## JOB
Render every line of the material below as a Markdown table with the columns "Row" and "Line," numbering each row and leaving out blank lines.

::: RECORDS FOR THIS EXERCISE

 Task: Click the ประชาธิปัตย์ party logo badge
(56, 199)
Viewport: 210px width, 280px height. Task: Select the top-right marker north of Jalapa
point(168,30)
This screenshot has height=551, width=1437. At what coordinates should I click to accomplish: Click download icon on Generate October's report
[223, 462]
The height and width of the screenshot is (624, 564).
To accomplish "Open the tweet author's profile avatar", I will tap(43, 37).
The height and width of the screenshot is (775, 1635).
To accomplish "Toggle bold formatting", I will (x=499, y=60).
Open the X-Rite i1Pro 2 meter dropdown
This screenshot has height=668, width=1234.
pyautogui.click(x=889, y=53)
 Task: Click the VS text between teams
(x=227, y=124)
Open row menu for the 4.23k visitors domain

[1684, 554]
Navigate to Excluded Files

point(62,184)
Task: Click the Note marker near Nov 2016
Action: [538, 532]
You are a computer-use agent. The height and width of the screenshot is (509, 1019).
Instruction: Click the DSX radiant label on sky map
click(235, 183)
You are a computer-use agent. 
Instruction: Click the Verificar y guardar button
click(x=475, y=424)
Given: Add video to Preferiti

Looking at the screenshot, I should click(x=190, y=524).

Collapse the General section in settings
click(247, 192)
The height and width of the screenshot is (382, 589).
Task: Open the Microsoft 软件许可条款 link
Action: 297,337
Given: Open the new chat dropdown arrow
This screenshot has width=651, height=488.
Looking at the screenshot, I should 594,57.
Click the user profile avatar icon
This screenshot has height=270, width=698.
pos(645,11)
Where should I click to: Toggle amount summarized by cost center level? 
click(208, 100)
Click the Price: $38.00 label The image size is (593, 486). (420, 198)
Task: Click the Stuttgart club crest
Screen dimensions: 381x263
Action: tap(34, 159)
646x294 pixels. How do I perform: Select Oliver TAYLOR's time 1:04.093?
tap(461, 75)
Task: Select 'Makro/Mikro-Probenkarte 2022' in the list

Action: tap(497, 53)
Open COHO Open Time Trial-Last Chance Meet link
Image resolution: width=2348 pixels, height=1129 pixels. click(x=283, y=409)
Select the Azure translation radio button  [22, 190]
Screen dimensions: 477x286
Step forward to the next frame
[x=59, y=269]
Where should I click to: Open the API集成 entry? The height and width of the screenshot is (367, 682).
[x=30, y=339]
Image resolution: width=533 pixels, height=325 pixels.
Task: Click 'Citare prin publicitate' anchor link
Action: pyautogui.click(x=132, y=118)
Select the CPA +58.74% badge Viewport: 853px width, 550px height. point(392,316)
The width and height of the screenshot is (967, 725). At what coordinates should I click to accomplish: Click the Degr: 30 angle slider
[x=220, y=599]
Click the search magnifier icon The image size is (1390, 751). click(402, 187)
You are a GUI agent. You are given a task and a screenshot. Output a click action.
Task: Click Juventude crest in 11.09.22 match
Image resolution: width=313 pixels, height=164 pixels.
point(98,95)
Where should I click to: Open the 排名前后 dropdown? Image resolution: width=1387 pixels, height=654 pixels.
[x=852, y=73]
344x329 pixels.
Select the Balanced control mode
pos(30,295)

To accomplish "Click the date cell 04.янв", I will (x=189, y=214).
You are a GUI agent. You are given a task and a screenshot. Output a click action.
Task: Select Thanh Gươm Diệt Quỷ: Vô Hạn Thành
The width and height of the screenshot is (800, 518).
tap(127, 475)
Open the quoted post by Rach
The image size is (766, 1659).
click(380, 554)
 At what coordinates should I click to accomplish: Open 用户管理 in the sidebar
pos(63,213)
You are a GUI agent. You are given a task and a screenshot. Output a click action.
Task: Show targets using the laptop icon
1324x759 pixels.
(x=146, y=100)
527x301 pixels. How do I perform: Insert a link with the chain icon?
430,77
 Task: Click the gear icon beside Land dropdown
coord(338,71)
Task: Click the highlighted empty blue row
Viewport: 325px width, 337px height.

::::::

## COMPLETE ANSWER
| Row | Line |
|---|---|
| 1 |  Task: Click the ประชาธิปัตย์ party logo badge |
| 2 | (56, 199) |
| 3 | Viewport: 210px width, 280px height. Task: Select the top-right marker north of Jalapa |
| 4 | point(168,30) |
| 5 | This screenshot has height=551, width=1437. At what coordinates should I click to accomplish: Click download icon on Generate October's report |
| 6 | [223, 462] |
| 7 | The height and width of the screenshot is (624, 564). |
| 8 | To accomplish "Open the tweet author's profile avatar", I will tap(43, 37). |
| 9 | The height and width of the screenshot is (775, 1635). |
| 10 | To accomplish "Toggle bold formatting", I will (x=499, y=60). |
| 11 | Open the X-Rite i1Pro 2 meter dropdown |
| 12 | This screenshot has height=668, width=1234. |
| 13 | pyautogui.click(x=889, y=53) |
| 14 |  Task: Click the VS text between teams |
| 15 | (x=227, y=124) |
| 16 | Open row menu for the 4.23k visitors domain |
| 17 | [1684, 554] |
| 18 | Navigate to Excluded Files |
| 19 | point(62,184) |
| 20 | Task: Click the Note marker near Nov 2016 |
| 21 | Action: [538, 532] |
| 22 | You are a computer-use agent. The height and width of the screenshot is (509, 1019). |
| 23 | Instruction: Click the DSX radiant label on sky map |
| 24 | click(235, 183) |
| 25 | You are a computer-use agent.  |
| 26 | Instruction: Click the Verificar y guardar button |
| 27 | click(x=475, y=424) |
| 28 | Given: Add video to Preferiti |
| 29 | Looking at the screenshot, I should click(x=190, y=524). |
| 30 | Collapse the General section in settings |
| 31 | click(247, 192) |
| 32 | The height and width of the screenshot is (382, 589). |
| 33 | Task: Open the Microsoft 软件许可条款 link |
| 34 | Action: 297,337 |
| 35 | Given: Open the new chat dropdown arrow |
| 36 | This screenshot has width=651, height=488. |
| 37 | Looking at the screenshot, I should 594,57. |
| 38 | Click the user profile avatar icon |
| 39 | This screenshot has height=270, width=698. |
| 40 | pos(645,11) |
| 41 | Where should I click to: Toggle amount summarized by cost center level?  |
| 42 | click(208, 100) |
| 43 | Click the Price: $38.00 label The image size is (593, 486). (420, 198) |
| 44 | Task: Click the Stuttgart club crest |
| 45 | Screen dimensions: 381x263 |
| 46 | Action: tap(34, 159) |
| 47 | 646x294 pixels. How do I perform: Select Oliver TAYLOR's time 1:04.093? |
| 48 | tap(461, 75) |
| 49 | Task: Select 'Makro/Mikro-Probenkarte 2022' in the list |
| 50 | Action: tap(497, 53) |
| 51 | Open COHO Open Time Trial-Last Chance Meet link |
| 52 | Image resolution: width=2348 pixels, height=1129 pixels. click(x=283, y=409) |
| 53 | Select the Azure translation radio button  [22, 190] |
| 54 | Screen dimensions: 477x286 |
| 55 | Step forward to the next frame |
| 56 | [x=59, y=269] |
| 57 | Where should I click to: Open the API集成 entry? The height and width of the screenshot is (367, 682). |
| 58 | [x=30, y=339] |
| 59 | Image resolution: width=533 pixels, height=325 pixels. |
| 60 | Task: Click 'Citare prin publicitate' anchor link |
| 61 | Action: pyautogui.click(x=132, y=118) |
| 62 | Select the CPA +58.74% badge Viewport: 853px width, 550px height. point(392,316) |
| 63 | The width and height of the screenshot is (967, 725). At what coordinates should I click to accomplish: Click the Degr: 30 angle slider |
| 64 | [x=220, y=599] |
| 65 | Click the search magnifier icon The image size is (1390, 751). click(402, 187) |
| 66 | You are a GUI agent. You are given a task and a screenshot. Output a click action. |
| 67 | Task: Click Juventude crest in 11.09.22 match |
| 68 | Image resolution: width=313 pixels, height=164 pixels. |
| 69 | point(98,95) |
| 70 | Where should I click to: Open the 排名前后 dropdown? Image resolution: width=1387 pixels, height=654 pixels. |
| 71 | [x=852, y=73] |
| 72 | 344x329 pixels. |
| 73 | Select the Balanced control mode |
| 74 | pos(30,295) |
| 75 | To accomplish "Click the date cell 04.янв", I will (x=189, y=214). |
| 76 | You are a GUI agent. You are given a task and a screenshot. Output a click action. |
| 77 | Task: Select Thanh Gươm Diệt Quỷ: Vô Hạn Thành |
| 78 | The width and height of the screenshot is (800, 518). |
| 79 | tap(127, 475) |
| 80 | Open the quoted post by Rach |
| 81 | The image size is (766, 1659). |
| 82 | click(380, 554) |
| 83 |  At what coordinates should I click to accomplish: Open 用户管理 in the sidebar |
| 84 | pos(63,213) |
| 85 | You are a GUI agent. You are given a task and a screenshot. Output a click action. |
| 86 | Task: Show targets using the laptop icon |
| 87 | 1324x759 pixels. |
| 88 | (x=146, y=100) |
| 89 | 527x301 pixels. How do I perform: Insert a link with the chain icon? |
| 90 | 430,77 |
| 91 |  Task: Click the gear icon beside Land dropdown |
| 92 | coord(338,71) |
| 93 | Task: Click the highlighted empty blue row |
| 94 | Viewport: 325px width, 337px height. |